One of the first things I look at when I'm troubleshooting a performance issue is wait statistics via the sys.dm_os_wait_stats DMV. To see what SQL Server is waiting on, I use the query from Glenn Berry’s current set of SQL Server Diagnostic Queries. Depending on the output, I start digging into specific areas within SQL Server.
As an example, if I see high CXPACKET waits I check the number of cores on the server, the number of NUMA nodes, and the values for max degree of parallelism and cost threshold for parallelism. This is background information that I use to understand the configuration. Before I even consider making any changes, I gather more quantitative data, as a system with CXPACKET waits does not necessarily have an incorrect setting for max degree of parallelism.
Similarly, a system that has high waits for I/O-related wait types such as PAGEIOLATCH_XX, WRITELOG, and IO_COMPLETION does not necessarily have an inferior storage subsystem. When I see I/O-related wait types as the top waits, I immediately want to understand more about the underlying storage. Is it direct-attached storage or a SAN? What is the RAID level, how many disks exist in the array, and what are the speed of the disks? I also want to know if other files or databases share the storage. And while it's important to understand the configuration, a logical next step is to look at virtual file stats via the sys.dm_io_virtual_file_stats DMV.
Introduced in SQL Server 2005, this DMV is a replacement for the fn_virtualfilestats function that those of you who ran on SQL Server 2000 and earlier probably know and love. The DMV contains cumulative I/O information for each database file, but the data resets on instance restart, when a database is closed, taken offline, detached and reattached, etc. It's critical to understand that virtual file stats data is not representative of current performance – it is a snapshot that is an aggregation of I/O data since the last clearing by one of the aforementioned events. Even though the data is not point-in-time, it can still be useful. If the highest waits for an instance are I/O-related, but the average wait time is less than 10 ms, storage is probably not an issue – but correlating the output with what you see in sys.dm_io_virtual_stats is still worthwhile to confirm low latencies. Further, even if you see high latencies in sys.dm_io_virtual_stats, you still haven’t proven that storage is a problem.

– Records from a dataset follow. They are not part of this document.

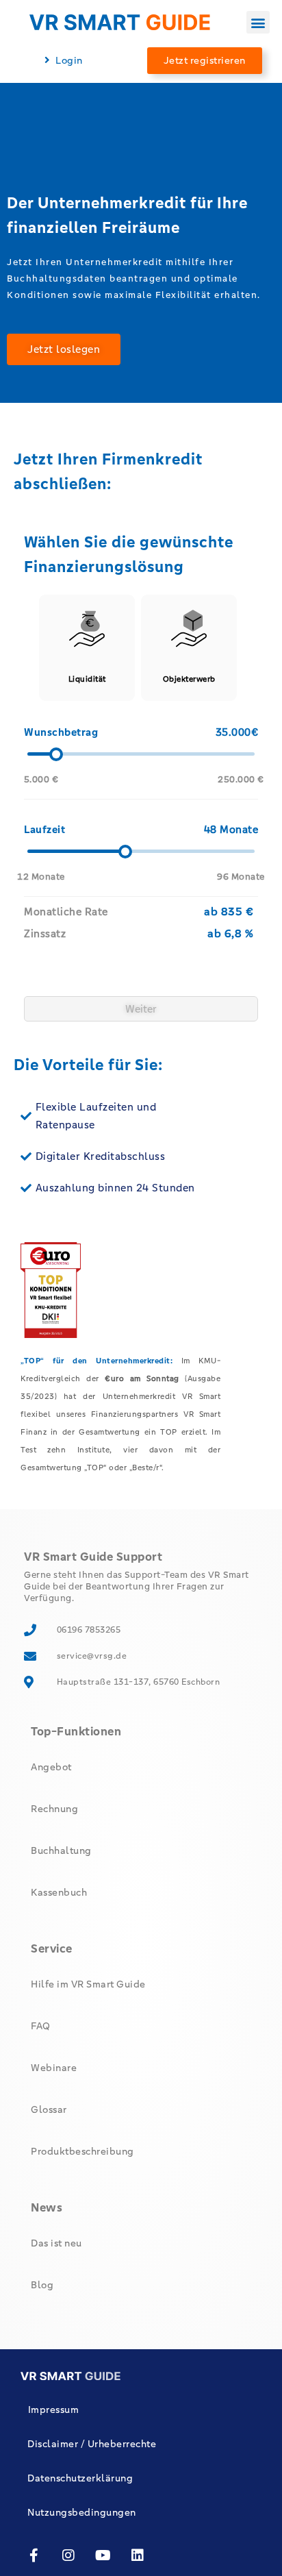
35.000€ (237, 732)
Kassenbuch (59, 1892)
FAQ (41, 2026)
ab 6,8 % (230, 933)
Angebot (51, 1767)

To look at virtual file stats, I set up two copies of the AdventureWorks2012 database, which you can download from Codeplex. For the first copy, hereafter known as EX_AdventureWorks2012, I ran Jonathan Kehayias' script to expand the Sales.SalesOrderHeader and Sales.SalesOrderDetail tables to 1.2 million and 4.9 million rows, respectively. For the second database, BIG_AdventureWorks2012, I used the script from my previous partitioning post to create a copy of the Sales.SalesOrderHeader table with 123 million rows. Both databases were stored on an external USB drive (Seagate Slim 500GB), with tempdb on my local disk (SSD).
Before testing, I created four custom stored procedures in each database (Create_Custom_SPs.zip), which would serve as my "normal" workload. My testing process was as follows for each database:
- Restart the instance.
- Capture virtual file stats.
- Run the "normal" workload for two minutes (procedures called repeatedly via a PowerShell script).
- Capture virtual file stats.
- Rebuild all indexes for the appropriate SalesOrder table(s).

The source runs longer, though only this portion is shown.